_To do:_ The range to repeat runs from the line with "Given: Open Subscriptions & Pricing page" to the last line below, both ends included; give it exactly and without pictures.

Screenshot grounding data
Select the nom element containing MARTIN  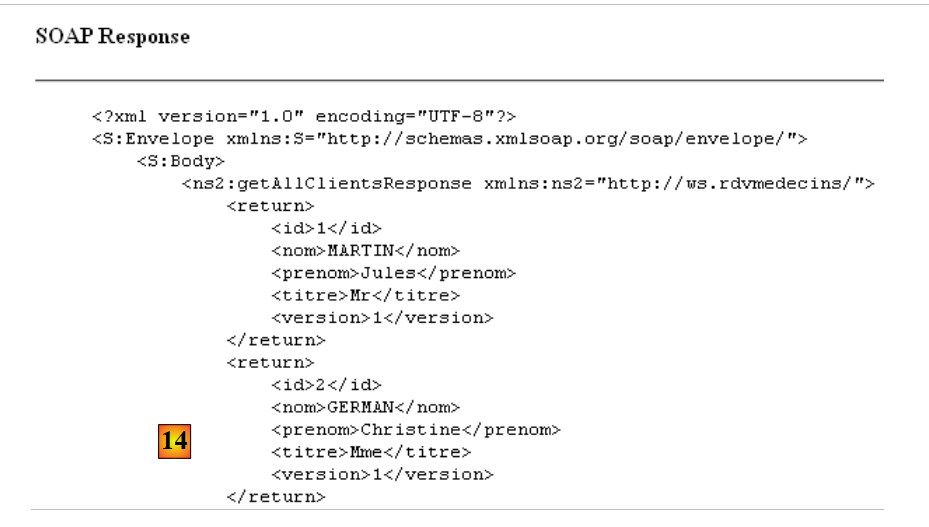365,250
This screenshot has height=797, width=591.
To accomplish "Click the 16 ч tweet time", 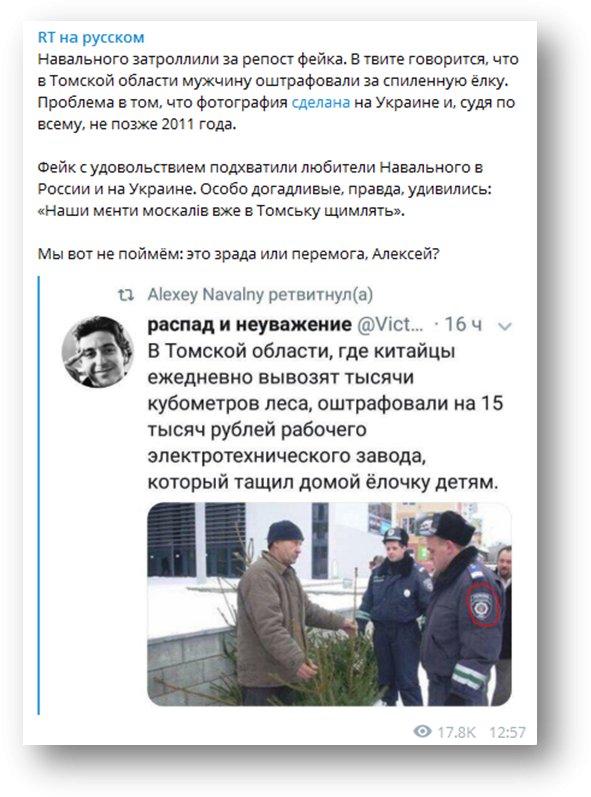I will click(463, 324).
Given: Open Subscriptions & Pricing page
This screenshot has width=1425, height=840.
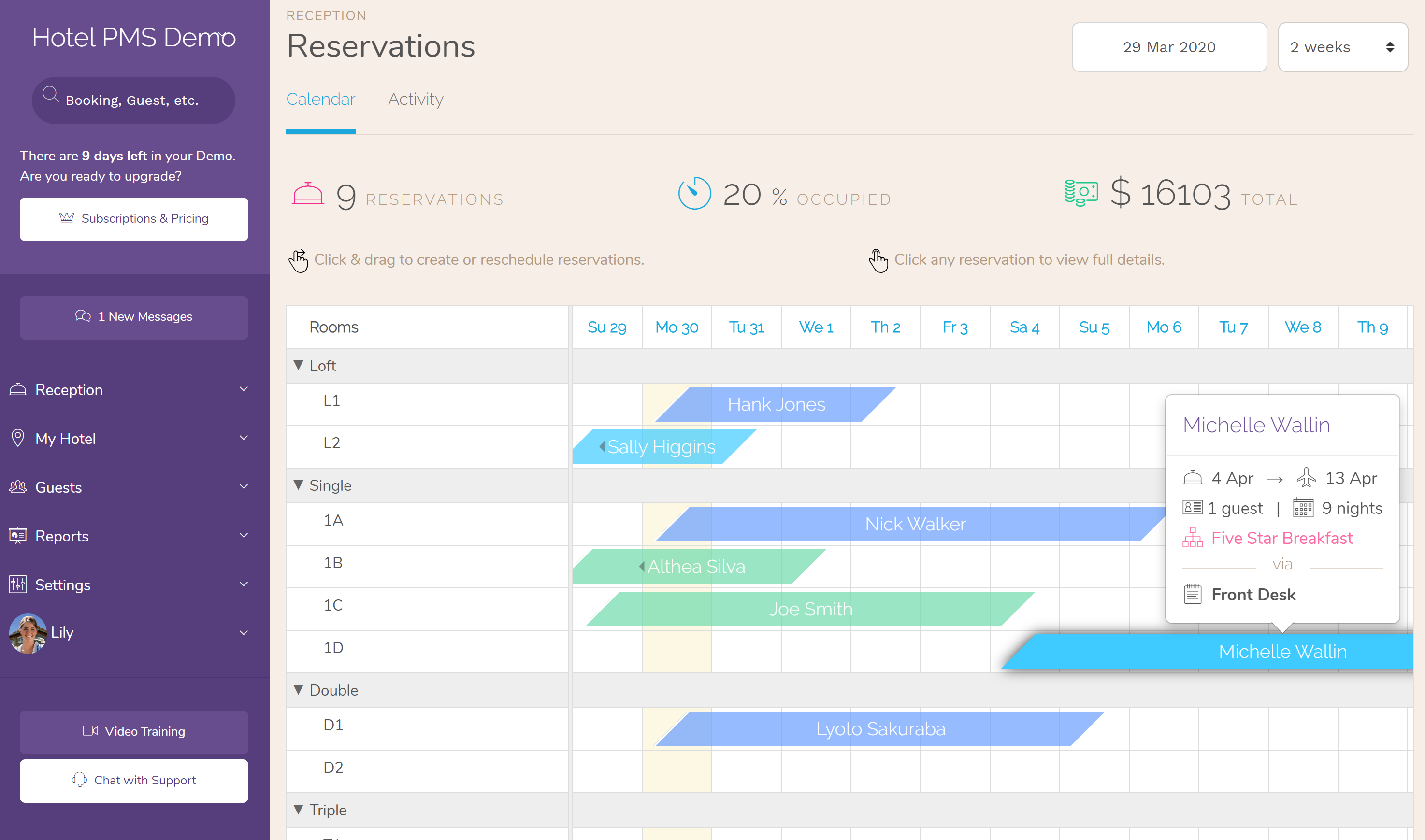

_Result:_
Given: Open Subscriptions & Pricing page
This screenshot has width=1425, height=840.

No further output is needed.